Compartmental models provide simple and efficient tools to analyze the relevant transmission processes during an outbreak, to produce short-term forecasts or transmission scenarios, and to assess the impact of vaccination campaigns. However, their calibration is not straightforward, since many factors contribute to the rapid change of the transmission dynamics. For example, there might be changes in the individual awareness, the imposition of non-pharmacological interventions and the emergence of new variants. As a consequence, model parameters such as the transmission rate are doomed to vary in time, making their assessment more challenging. Here, we propose to use Physics-Informed Neural Networks (PINNs) to track the temporal changes in the model parameters and the state variables. PINNs recently gained attention in many engineering applications thanks to their ability to consider both the information from data (typically uncertain) and the governing equations of the system. The ability of PINNs to identify unknown model parameters makes them particularly suitable to solve ill-posed inverse problems, such as those arising in the application of epidemiological models. Here, we develop a reduced-split approach for the implementation of PINNs to estimate the temporal changes in the state variables and transmission rate of an epidemic based on the SIR model equation and infectious data. The main idea is to split the training first on the epidemiological data, and then on the residual of the system equations. The proposed method is applied to five synthetic test cases and two real scenarios reproducing the first months of the Italian COVID-19 pandemic. Our results show that the split implementation of PINNs outperforms the joint approach in terms of accuracy (up to one order of magnitude) and computational times (speed up of 20%). Finally, we illustrate that the proposed PINN-method can also be adopted to produced short-term forecasts of the dynamics of an epidemic.

Key Questions

1. What are Physics-Informed Neural Networks (PINNs) and how are they applied to epidemiological models?

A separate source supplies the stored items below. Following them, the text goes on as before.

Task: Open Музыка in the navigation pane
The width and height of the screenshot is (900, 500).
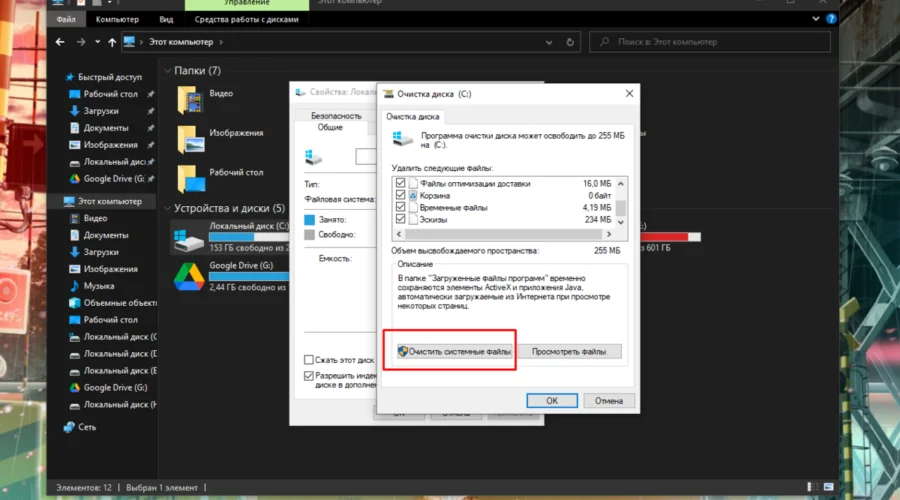Action: pyautogui.click(x=98, y=286)
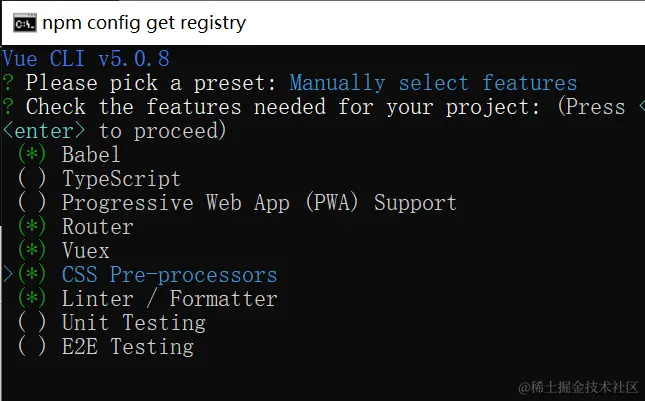
Task: Toggle the Babel checkbox
Action: click(32, 155)
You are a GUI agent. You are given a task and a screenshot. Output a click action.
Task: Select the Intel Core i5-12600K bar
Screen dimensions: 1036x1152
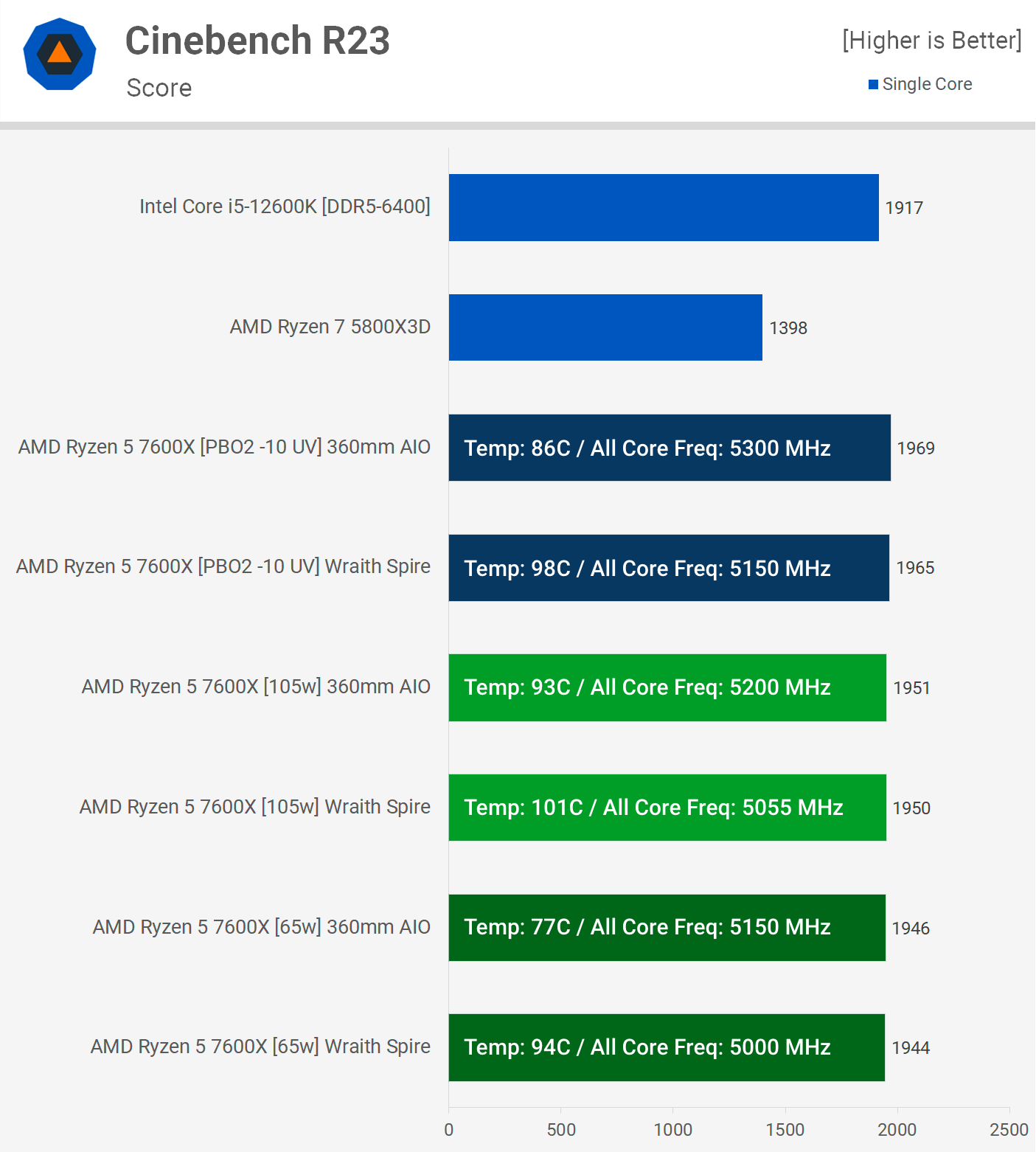coord(664,207)
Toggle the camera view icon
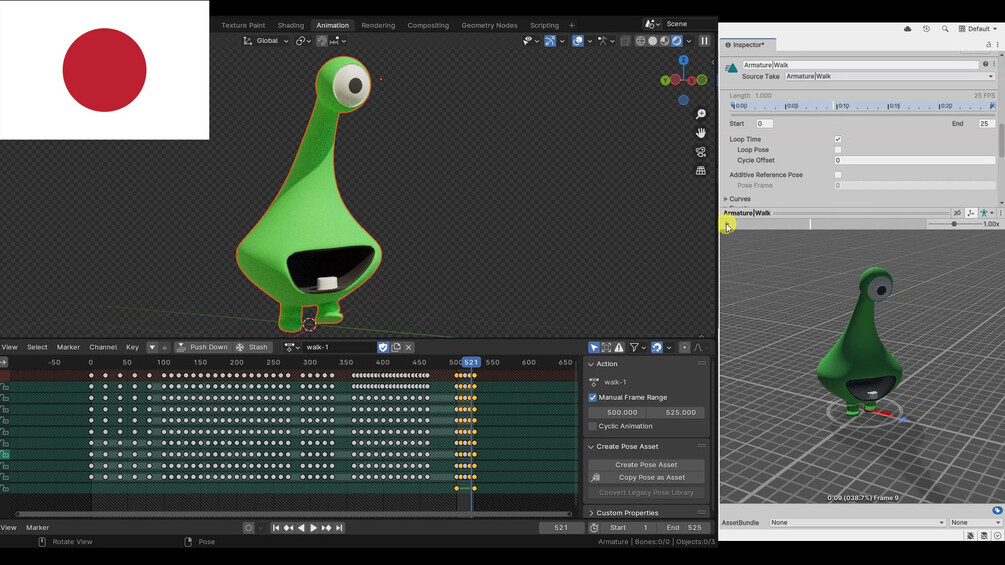 [x=701, y=152]
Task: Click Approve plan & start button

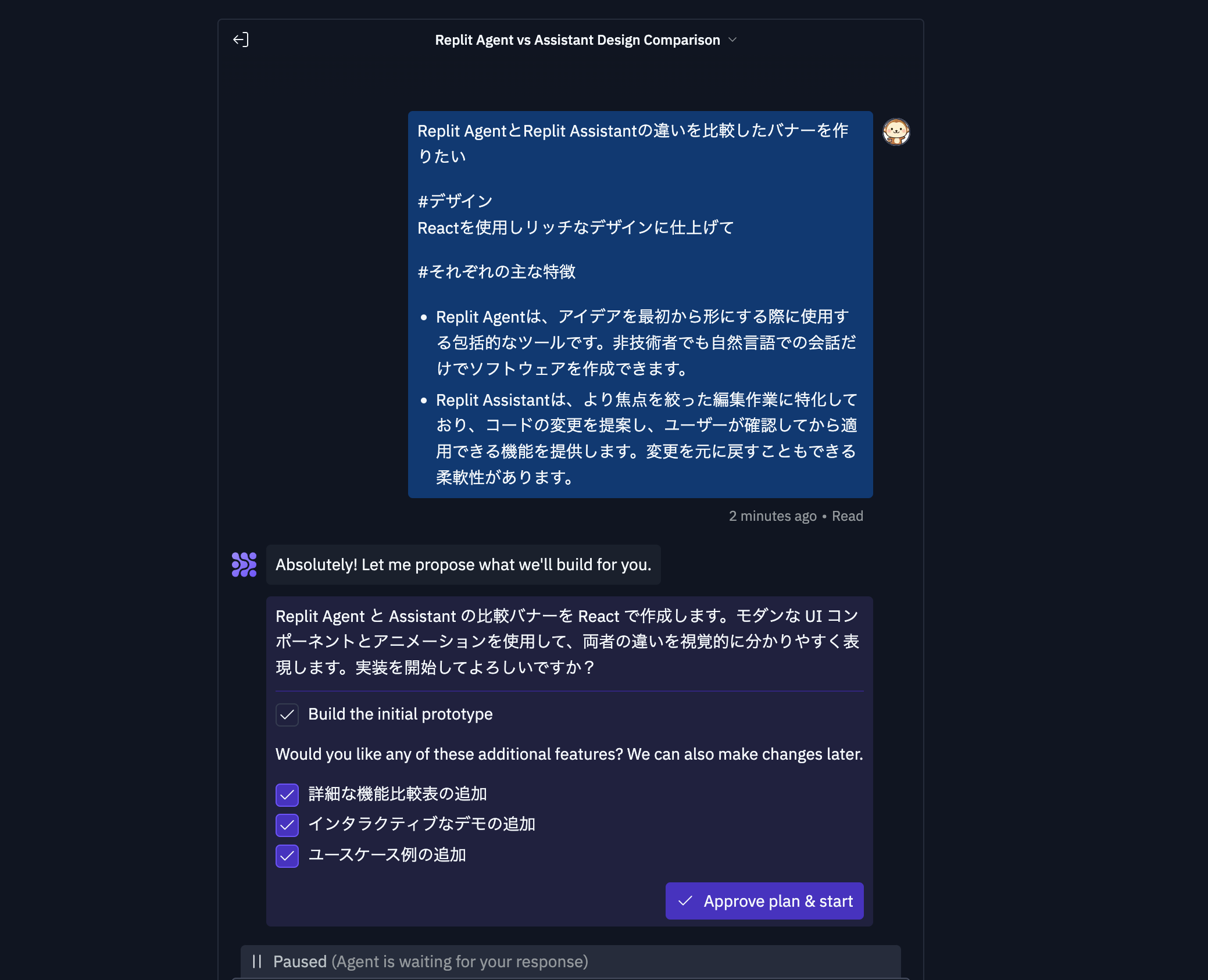Action: coord(764,901)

PINNs are neural networks that incorporate both data and the governing equations of a physical system. In epidemiological models, they are used to estimate time-varying parameters and state variables by minimizing a loss function based on both observed data and the residuals of the model equations.

2. What are the main advantages of using PINNs for epidemiological modeling?

PINNs can simultaneously estimate multiple time-dependent parameters, infer dynamics using different types of data jointly, provide future projections, and train even with gaps or uncertainties in data quality. They offer a deterministic approach that can be more efficient than traditional Bayesian methods.

3. How does the split PINN approach differ from the joint approach?

The split approach trains the PINN in two steps: first on epidemiological data, then on model residuals. The joint approach minimizes a combined loss function on data and residuals simultaneously. The split approach often converges faster and provides more stable results.

4. How well do PINNs perform in estimating time-varying transmission rates?

PINNs can accurately estimate time-varying transmission rates, especially after initial periods of an outbreak. They perform well in both synthetic test cases and real-world scenarios, such as the Italian COVID-19 epidemic data, providing estimates comparable to established methods.

5. What are the limitations of the PINN approach in epidemiological modeling?

PINNs may struggle with estimating initial conditions and early outbreak dynamics. They also lack built-in uncertainty quantification, unlike Bayesian methods. Performance can degrade with limited or noisy data, and the approach may need adaptation for more complex compartmental models.